Więcej informacji z Hollywood znajdziesz na stronie głównej Gazeta.pl
Podczas pierwszego występu pooscarowego, po tym, jak został powitany przez tłum trzyminutową owacją na stojąco, Rock zapytał publiczność: "Jak minął weekend?". Potem zauważył, że "nadal w pewnym sensie przetwarza to, co się stało" i że "w w pewnym momencie" opowie o "tym gównie" i "to będzie poważne i jednocześnie zabawne". Następnie dodał, że "zamierza opowiedzieć kilka dowcipów", a z widowni rozległ się okrzyk "P***ć Willa Smitha!".
Will Smith po spoliczkowaniu Rocka odniósł się do sytuacji podczas przemowy po otrzymaniu Oscara, ale nie wymienił jego nazwiska.

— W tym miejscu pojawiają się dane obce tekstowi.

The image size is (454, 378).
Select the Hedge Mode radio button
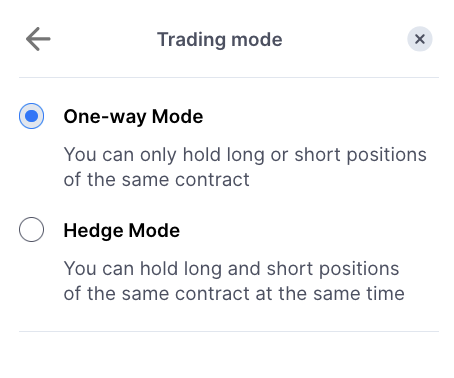click(x=31, y=229)
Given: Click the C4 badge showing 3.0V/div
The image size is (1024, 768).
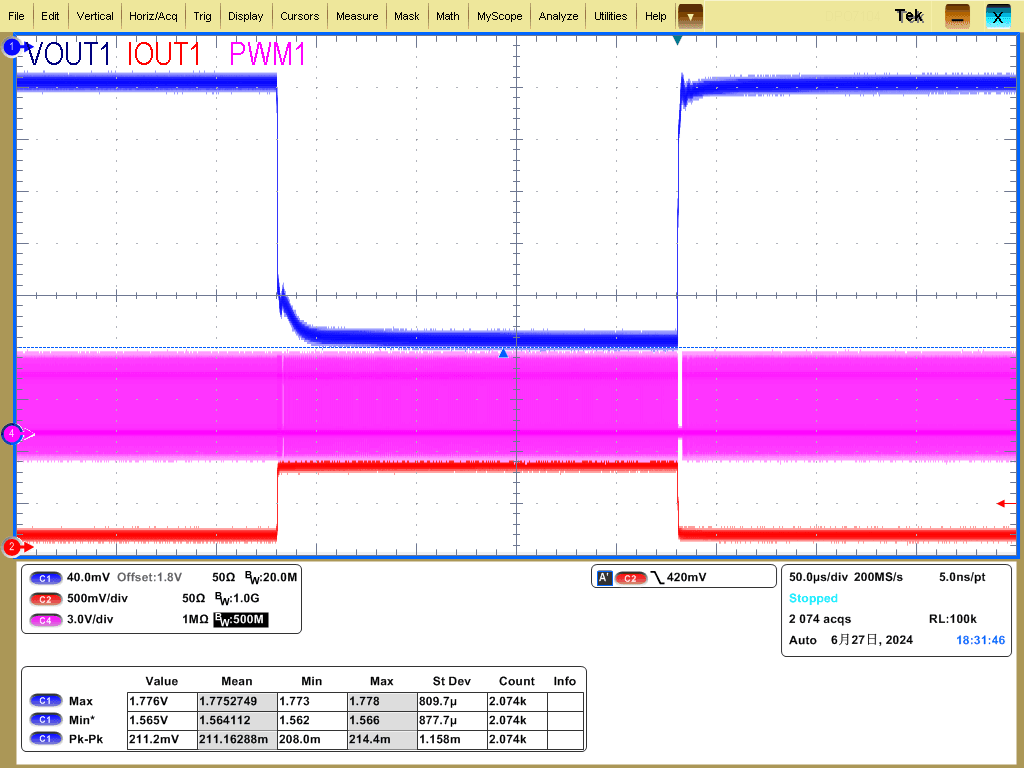Looking at the screenshot, I should click(42, 620).
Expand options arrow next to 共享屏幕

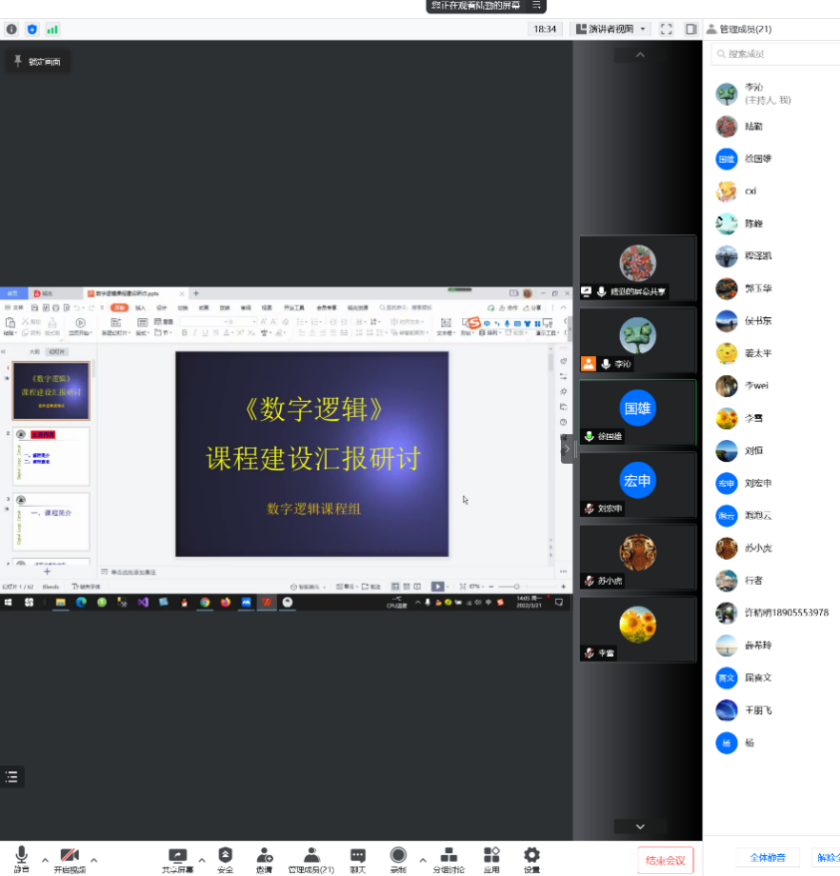click(x=202, y=859)
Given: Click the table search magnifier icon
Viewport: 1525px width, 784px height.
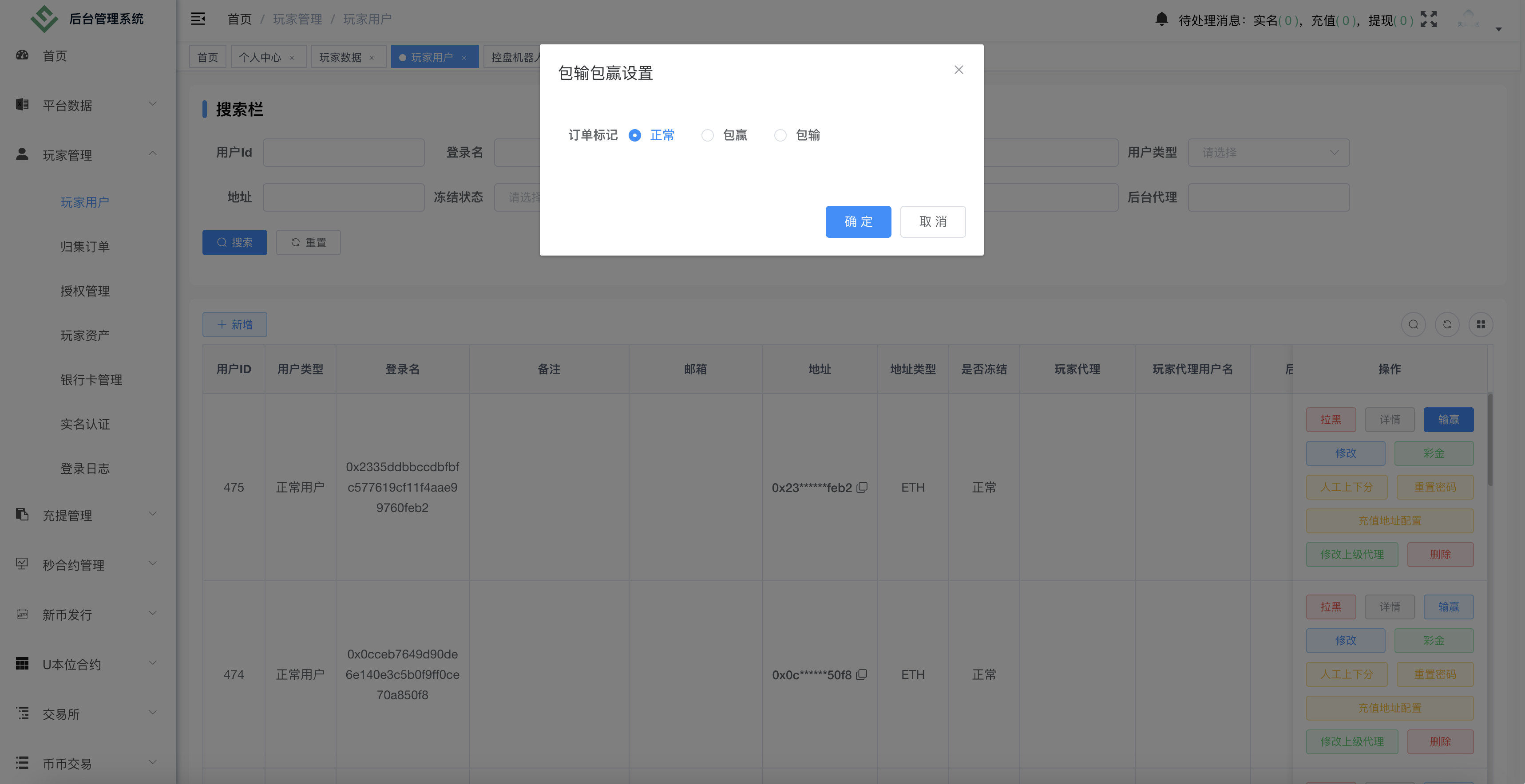Looking at the screenshot, I should [x=1414, y=324].
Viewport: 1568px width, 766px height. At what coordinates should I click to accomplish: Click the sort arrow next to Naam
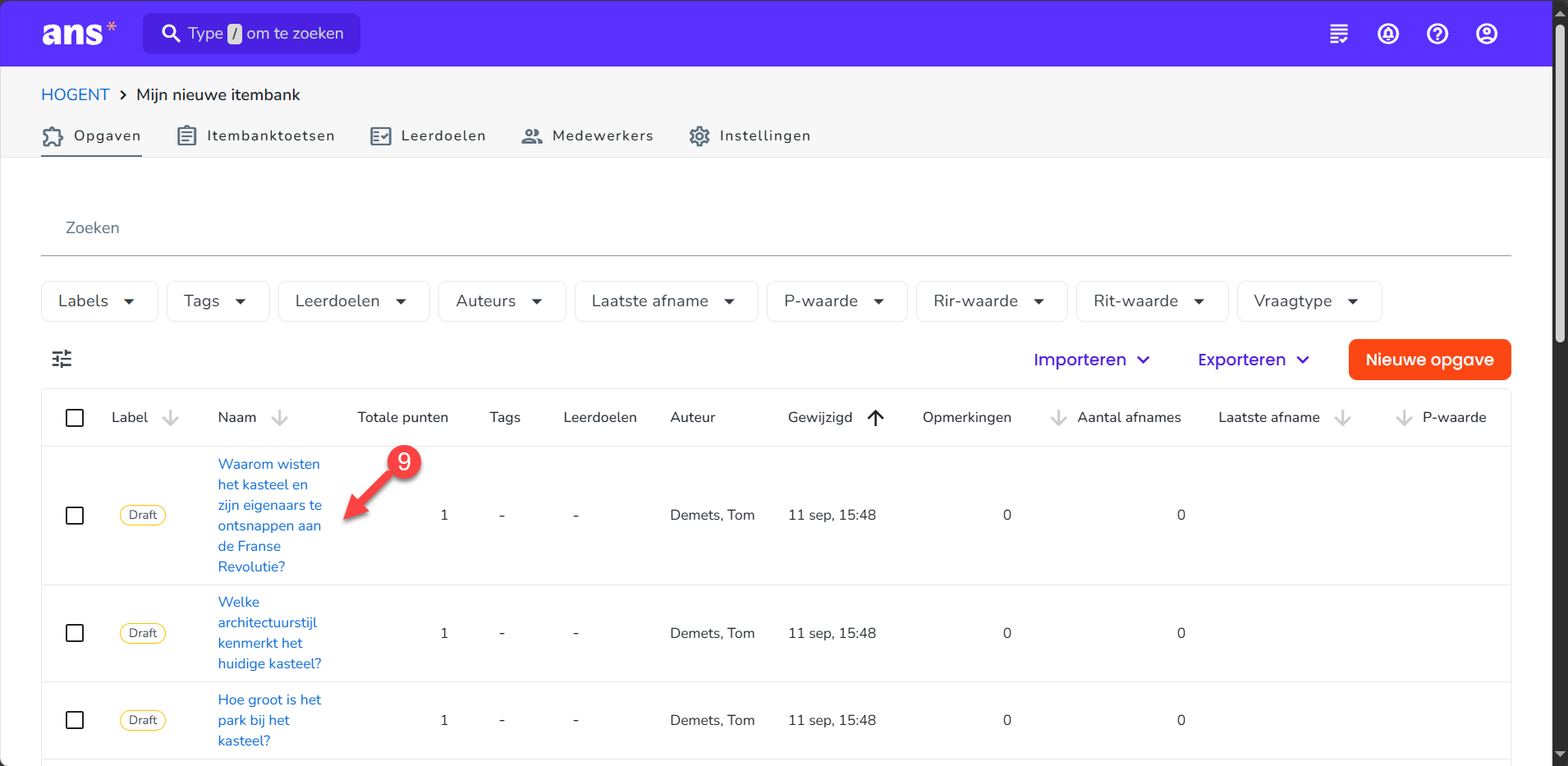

Dopiero następnego dnia opublikował przeprosiny skierowane bezpośrednio do komika. Aktor napisał:
Chciałbym cię publicznie przeprosić, Chris. Przesadziłem i postąpiłem niewłaściwie. Jestem zawstydzony, a moje działania nie były godne mężczyzny, którym chciałbym być. W świecie miłości i dobroci nie ma miejsca na przemoc.
Amerykańska Akademia Sztuki i Wiedzy Filmowej oficjalnie potępiła zachowanie Willa Smitha i zapowiedziała, że podejmie oficjalne działania, by sprawę wyjaśnić. Ma także wyciągnąć konsekwencje wobec aktora, mimo że - według informacji policji, Chris Rock odmówił zgłoszenia sprawy władzom.
Pomóż Ukrainie, przyłącz się do zbiórki. Pieniądze wpłacisz na stronie pcpm.org.pl/ukraina.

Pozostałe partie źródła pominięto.